• _Texte source_
═══

Aujourd'hui dans Plan large nous recevons les cinéastes Vincent Le Port pour son premier long-métrage "Bruno Reidal", ainsi que Hélier Cisterne pour son film "De nos frères blessés". Ou quand le cinéma s'intéresse aux destins tragiques qui ont émaillé l'histoire française.
- Raphaël Clairefond Critique de cinéma, rédacteur en chef de la revue So Film
Ce sont des destins tragiques, mis en scène dans deux films cette semaine. Le premier, mû par d’irrésistibles pulsions qu’il combat depuis l’enfance, assassine à 17 ans, dans le Cantal de 1905, un garçon qui en a 12. Il finira ses jours dans un asile d’aliénés. Le second, pour mettre ses actes en accord avec ses idées, dépose une bombe dans l’usine où il travaille. Elle fait d’autant moins de victimes qu’elle n’explose pas, mais dans l’Alger de 1956, c’est suffisant pour être torturé et condamné à mort, faisant de lui le seul « Européen », comme on disait alors, à être guillotiné pendant ce qu’on n’appelait pas encore la guerre d’Algérie. Ces deux hommes ont réellement existé, ils s’appelaient Bruno Reidal et Fernand Iveton.
Soit deux films qui posent de passionnantes questions de cinéma, celles de la reconstitution historique en costumes, de la représentation de la violence et de comment un contexte peut en favoriser l’émergence, et enfin, et surtout, comment regarder des vies en face, au-delà des faits divers qui font la une des journaux.

═══

• _Lignes de données_
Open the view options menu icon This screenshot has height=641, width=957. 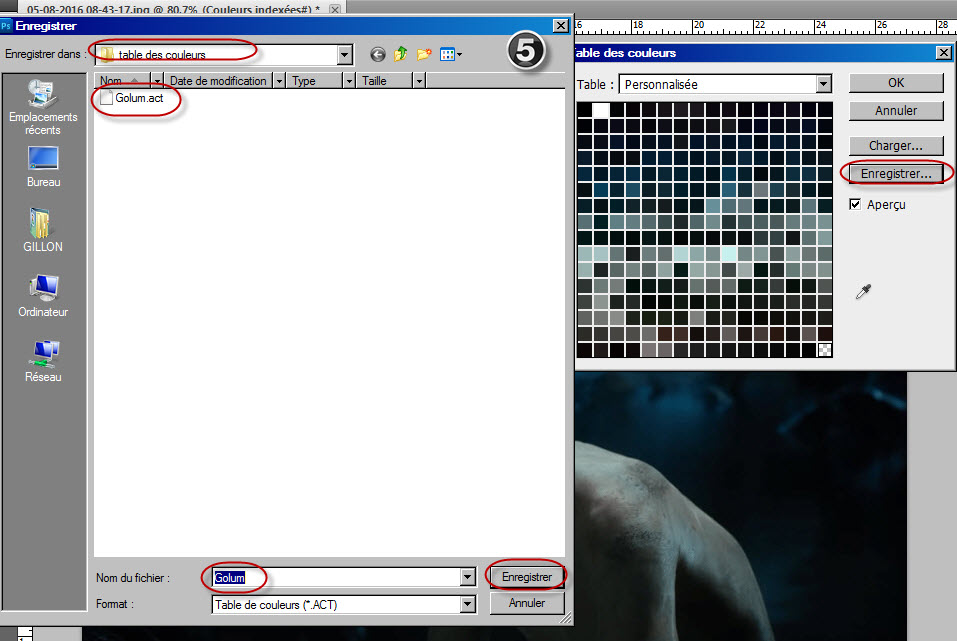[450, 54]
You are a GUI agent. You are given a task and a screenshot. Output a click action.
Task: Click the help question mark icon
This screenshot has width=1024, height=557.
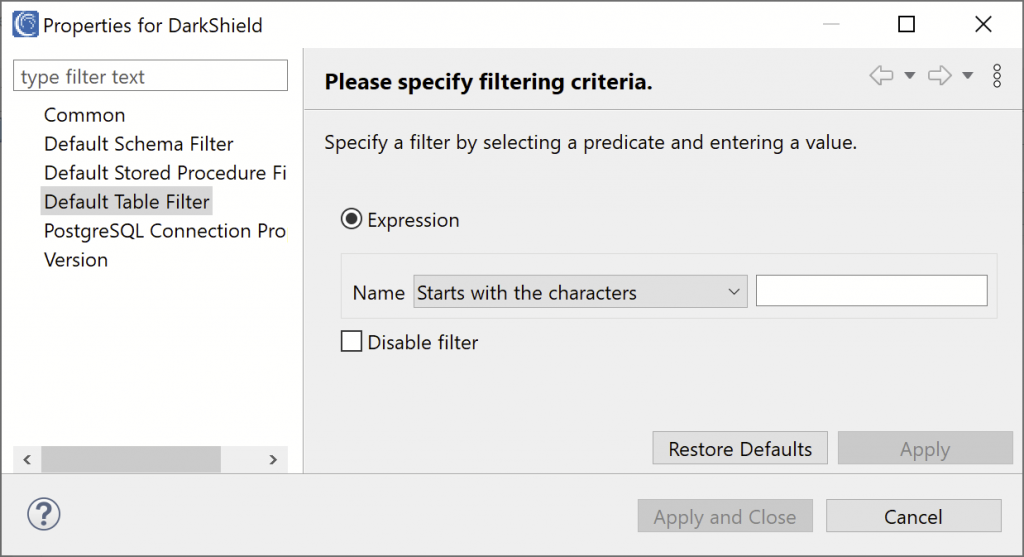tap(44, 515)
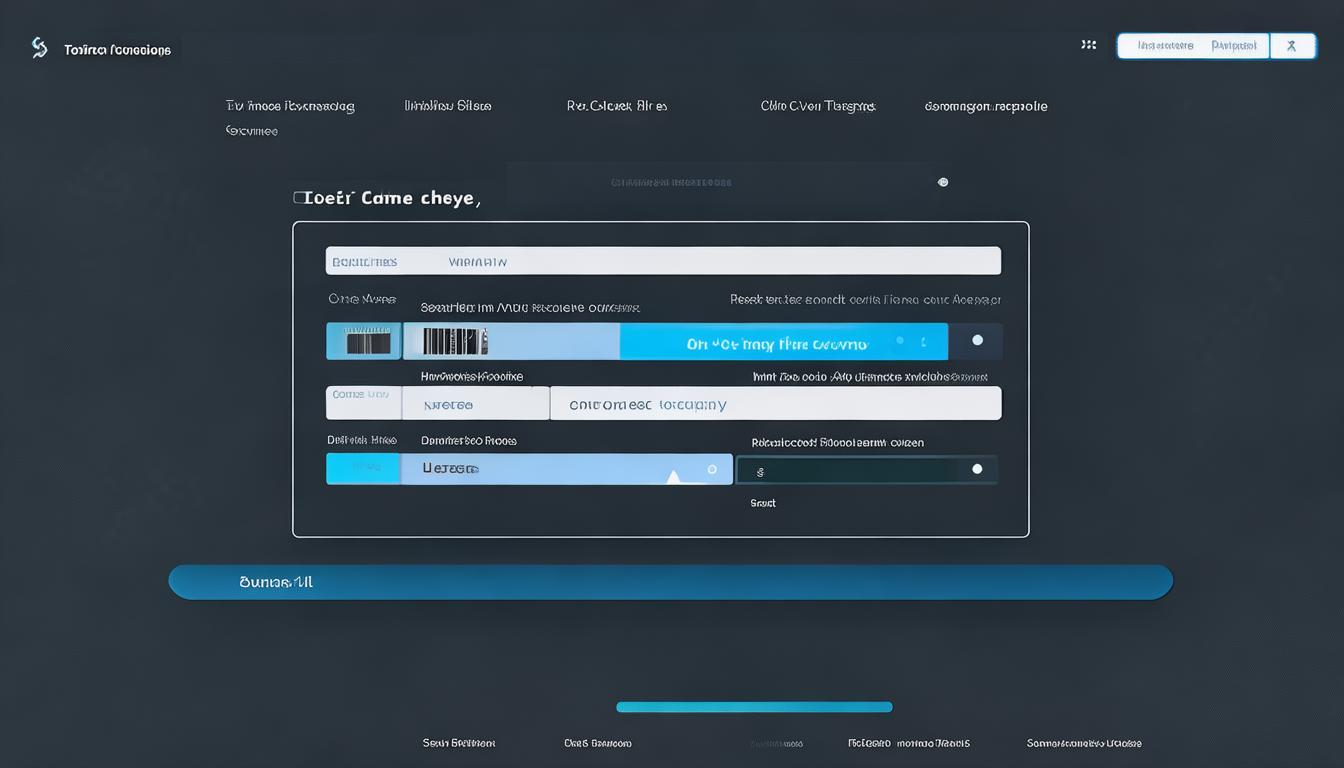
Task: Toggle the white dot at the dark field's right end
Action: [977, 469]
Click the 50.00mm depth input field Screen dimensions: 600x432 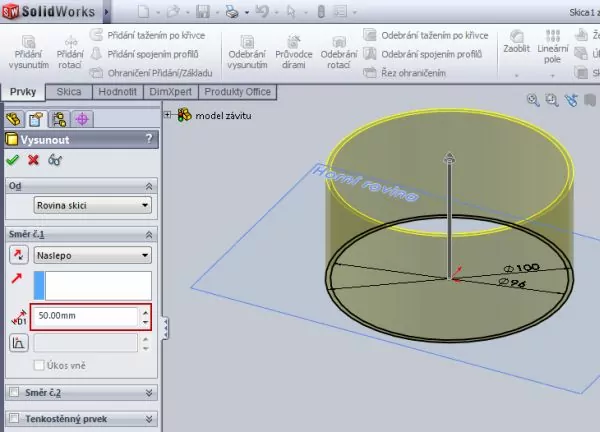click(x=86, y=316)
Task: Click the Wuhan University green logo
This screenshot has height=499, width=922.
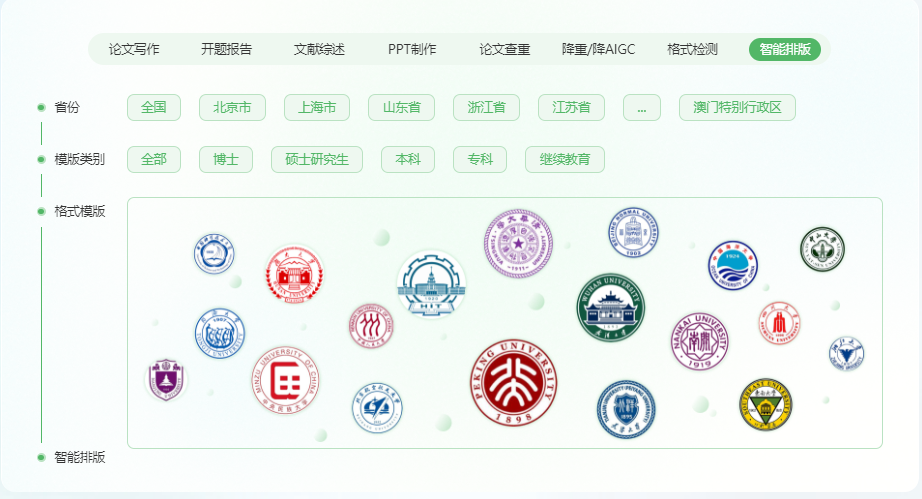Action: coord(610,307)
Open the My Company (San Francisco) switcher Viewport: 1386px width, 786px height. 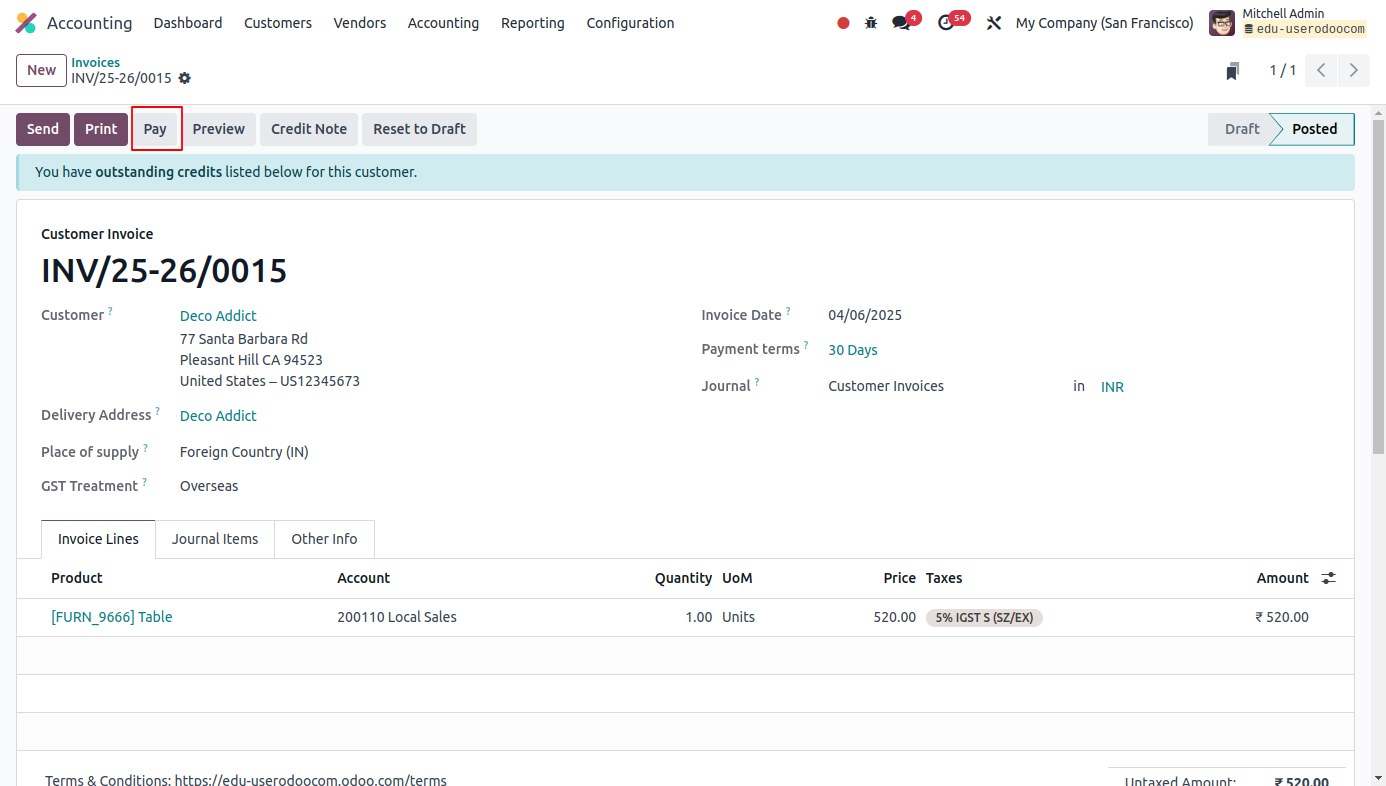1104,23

═══

• _Consigne_
Recopiez fidèlement le passage du texte sur les deux films qui va de « Aujourd'hui dans Plan » jusqu'à « émaillé l'histoire française. » inclus. Les lignes forment un matériau indépendant du texte sur les deux films.

• _Corrigé_
Aujourd'hui dans Plan large nous recevons les cinéastes Vincent Le Port pour son premier long-métrage "Bruno Reidal", ainsi que Hélier Cisterne pour son film "De nos frères blessés". Ou quand le cinéma s'intéresse aux destins tragiques qui ont émaillé l'histoire française.